On the subject of the Medi-Cal issue are you required to bill the UA and UB modifiers on you Blue Cross Medi-Cal claims? Blue Cross Medi-Cal is stating we required to bill with these modifiers. What is the issue you are having with the TC modifier?
 
On the subject of the Medi-Cal issue are you required to bill the UA and UB modifiers on you Blue Cross Medi-Cal claims? Blue Cross Medi-Cal is stating we required to bill with these modifiers. What is the issue you are having with the TC modifier?

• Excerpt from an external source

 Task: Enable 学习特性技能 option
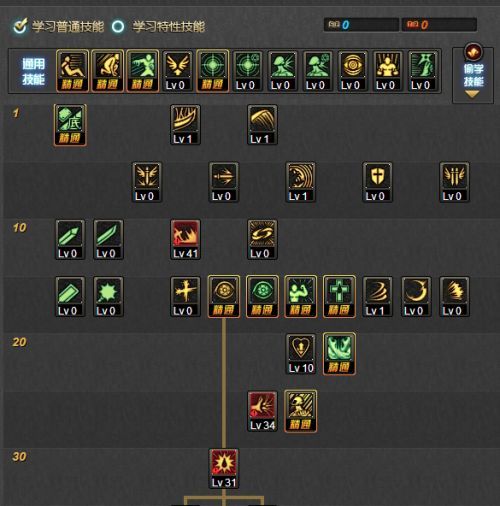[x=158, y=26]
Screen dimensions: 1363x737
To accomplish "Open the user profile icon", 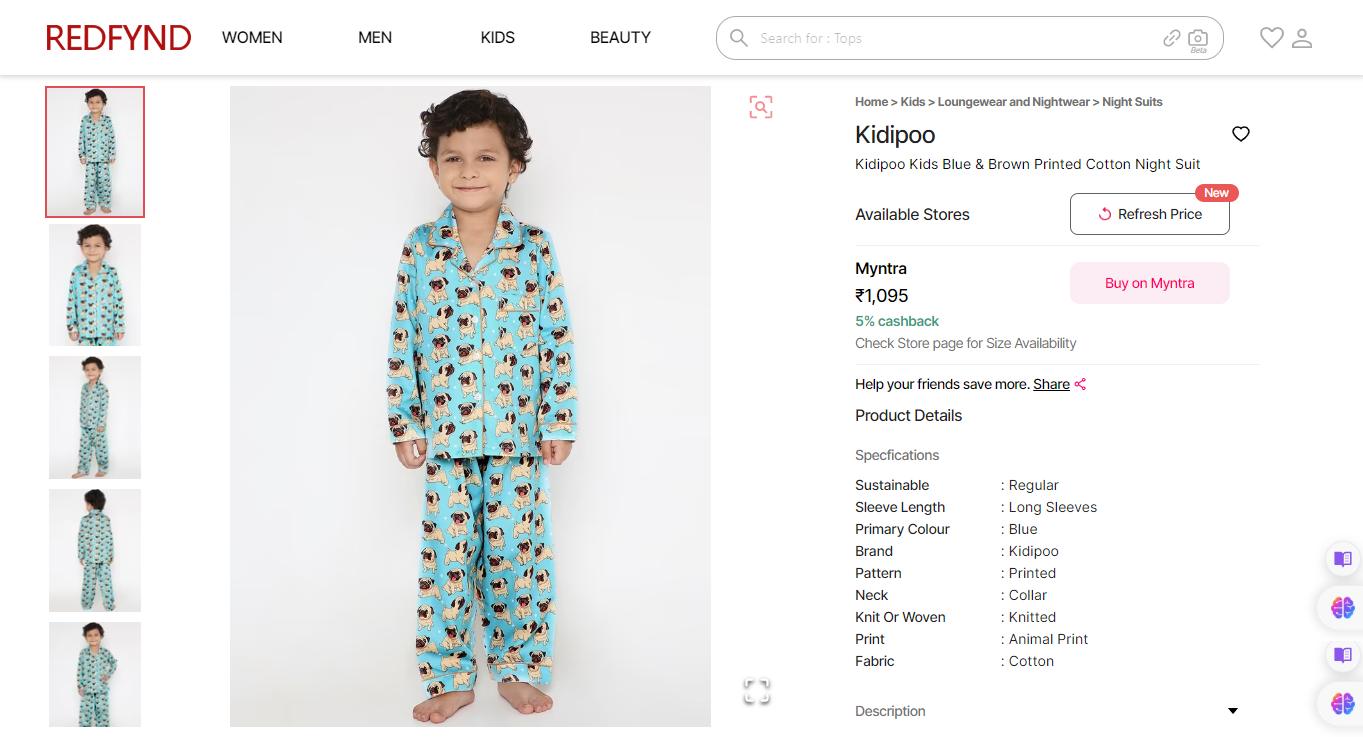I will tap(1302, 38).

Also, do you bill using the Z-codes and if so which ones? I know there used to be and X code as well. I was just wondering if it had ever been replaced
 
Also, do you bill using the Z-codes and if so which ones? I know there used to be and X code as well. I was just wondering if it had ever been replaced
We no longer have Blue Cross Medi-Cal in Kern County. They left our county about 4 years ago. We have Health Net, Kaiser and Kern Family that handle the Medi-Cal plans here if they aren't straight Medi-Cal. Certain codes do require U modifiers. We mostly use U8 and UD. But I work at the county health dept and we have limited services pertaining to communicable diseases and STD screenings and treatment and some family planning services (birth control devices (Nexplanon and IUC insertions)) which are considered surgical.